From c13a7133ed455842b685426217a7b5079e6fc869 Mon Sep 17 00:00:00 2001
From: Rahila Syed <rahilasyed.90@gmail.com>
Date: Fri, 21 Feb 2025 15:08:12 +0530
Subject: [PATCH 1/2] Account for initial shared memory allocated during
 hash_create.

pg_shmem_allocations tracks the memory allocated by ShmemInitStruct,
which, in case of shared hash tables, only covers memory allocated
to the hash directory and control structure. The hash segments and
buckets are allocated using ShmemAllocNoError which does not attribute
the allocations to the hash table name. Thus, these allocations are
not tracked in pg_shmem_allocations.

Improve this include the alocation of segments and buckets or elements
in the initial allocation of shared hash directory. Since this adds numbers
to existing hash table entries, the resulting tuples in pg_shmem_allocations
represent the total size of the initial hash table including all the
buckets and the elements they contain, instead of just the directory size.
---
 src/backend/storage/ipc/shmem.c   |   3 +-
 src/backend/utils/hash/dynahash.c | 146 ++++++++++++++++++++++--------
 src/include/utils/dynahash.h      |   2 +
 src/include/utils/hsearch.h       |   2 +-
 4 files changed, 111 insertions(+), 42 deletions(-)

diff --git a/src/backend/storage/ipc/shmem.c b/src/backend/storage/ipc/shmem.c
index 895a43fb39..c56e9b6c77 100644
--- a/src/backend/storage/ipc/shmem.c
+++ b/src/backend/storage/ipc/shmem.c
@@ -73,6 +73,7 @@
 #include "storage/shmem.h"

SOURCE DATA
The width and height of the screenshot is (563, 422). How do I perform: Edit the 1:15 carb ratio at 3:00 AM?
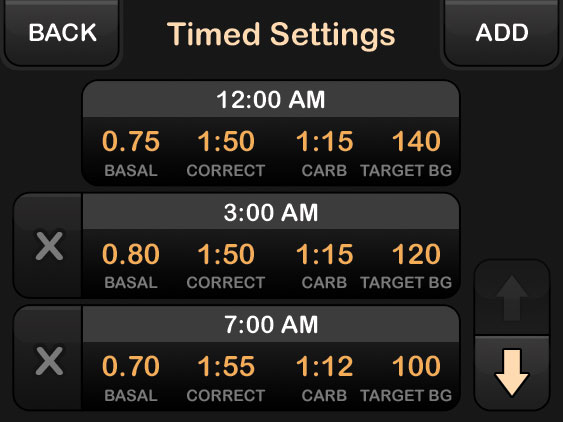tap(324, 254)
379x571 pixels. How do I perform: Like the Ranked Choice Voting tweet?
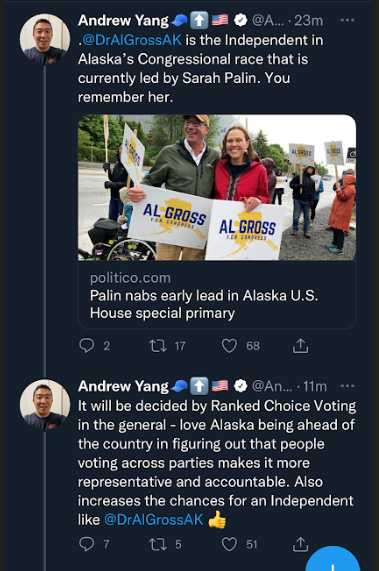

DIRECTIVES
1) In the patch above, retype everything from "pg_shmem_allocations tracks the" down to "the directory size.".
2) Answer these questions from the patch above:
(a) According to the summary, how many files does the patch change?
(b) Which function allocates the hash segments and buckets?
(c) Which function's allocations does pg_shmem_allocations track?

OUTPUTS FOR THE TASKS
1)
pg_shmem_allocations tracks the memory allocated by ShmemInitStruct,
which, in case of shared hash tables, only covers memory allocated
to the hash directory and control structure. The hash segments and
buckets are allocated using ShmemAllocNoError which does not attribute
the allocations to the hash table name. Thus, these allocations are
not tracked in pg_shmem_allocations.

Improve this include the alocation of segments and buckets or elements
in the initial allocation of shared hash directory. Since this adds numbers
to existing hash table entries, the resulting tuples in pg_shmem_allocations
represent the total size of the initial hash table including all the
buckets and the elements they contain, instead of just the directory size.

2)
(a) Four files.
(b) ShmemAllocNoError.
(c) ShmemInitStruct.